Task brief ▸ In the data below, find the line containing "Set´s (17, 1220)", then set down that line and every later line up to and including the line containing "Kitte (16, 394)", exactly.

===== Records provided =====

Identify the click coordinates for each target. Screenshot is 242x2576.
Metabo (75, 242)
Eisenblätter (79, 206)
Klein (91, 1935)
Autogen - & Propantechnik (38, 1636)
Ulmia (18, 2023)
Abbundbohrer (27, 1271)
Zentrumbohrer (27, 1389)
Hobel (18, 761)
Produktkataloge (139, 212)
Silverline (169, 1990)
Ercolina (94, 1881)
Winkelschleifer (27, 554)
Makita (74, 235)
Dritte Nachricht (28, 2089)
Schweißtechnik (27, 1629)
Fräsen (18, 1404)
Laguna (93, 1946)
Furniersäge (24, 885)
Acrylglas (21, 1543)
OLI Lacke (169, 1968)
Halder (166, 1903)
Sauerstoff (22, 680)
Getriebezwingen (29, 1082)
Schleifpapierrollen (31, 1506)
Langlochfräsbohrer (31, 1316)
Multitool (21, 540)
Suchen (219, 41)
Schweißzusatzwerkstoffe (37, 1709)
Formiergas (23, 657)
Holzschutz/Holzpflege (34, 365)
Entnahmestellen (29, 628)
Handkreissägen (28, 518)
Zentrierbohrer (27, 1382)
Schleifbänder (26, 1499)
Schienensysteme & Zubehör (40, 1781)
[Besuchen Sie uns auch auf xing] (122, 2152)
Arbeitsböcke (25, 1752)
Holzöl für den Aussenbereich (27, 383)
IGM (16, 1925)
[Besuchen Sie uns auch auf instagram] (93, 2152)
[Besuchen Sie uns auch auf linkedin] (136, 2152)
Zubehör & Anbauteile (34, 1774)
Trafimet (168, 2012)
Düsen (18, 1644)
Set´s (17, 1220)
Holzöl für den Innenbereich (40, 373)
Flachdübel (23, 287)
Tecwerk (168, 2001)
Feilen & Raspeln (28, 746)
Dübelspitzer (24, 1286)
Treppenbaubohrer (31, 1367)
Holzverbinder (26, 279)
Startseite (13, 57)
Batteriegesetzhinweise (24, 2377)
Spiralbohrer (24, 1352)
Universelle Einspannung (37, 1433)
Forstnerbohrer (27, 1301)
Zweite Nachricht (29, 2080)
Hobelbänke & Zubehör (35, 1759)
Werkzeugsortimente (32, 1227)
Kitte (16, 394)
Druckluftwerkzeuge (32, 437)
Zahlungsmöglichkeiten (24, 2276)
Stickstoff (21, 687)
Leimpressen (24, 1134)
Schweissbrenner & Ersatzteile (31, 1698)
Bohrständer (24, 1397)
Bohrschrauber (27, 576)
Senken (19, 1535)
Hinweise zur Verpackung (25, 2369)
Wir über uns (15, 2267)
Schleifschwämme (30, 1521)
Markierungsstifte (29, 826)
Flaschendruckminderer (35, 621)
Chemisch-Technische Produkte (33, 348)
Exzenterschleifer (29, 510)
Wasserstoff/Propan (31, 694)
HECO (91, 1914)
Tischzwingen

=====

Task output ▸
Set´s (17, 1220)
Holzöl für den Innenbereich (40, 373)
Flachdübel (23, 287)
Tecwerk (168, 2001)
Feilen & Raspeln (28, 746)
Dübelspitzer (24, 1286)
Treppenbaubohrer (31, 1367)
Holzverbinder (26, 279)
Startseite (13, 57)
Batteriegesetzhinweise (24, 2377)
Spiralbohrer (24, 1352)
Universelle Einspannung (37, 1433)
Forstnerbohrer (27, 1301)
Zweite Nachricht (29, 2080)
Hobelbänke & Zubehör (35, 1759)
Werkzeugsortimente (32, 1227)
Kitte (16, 394)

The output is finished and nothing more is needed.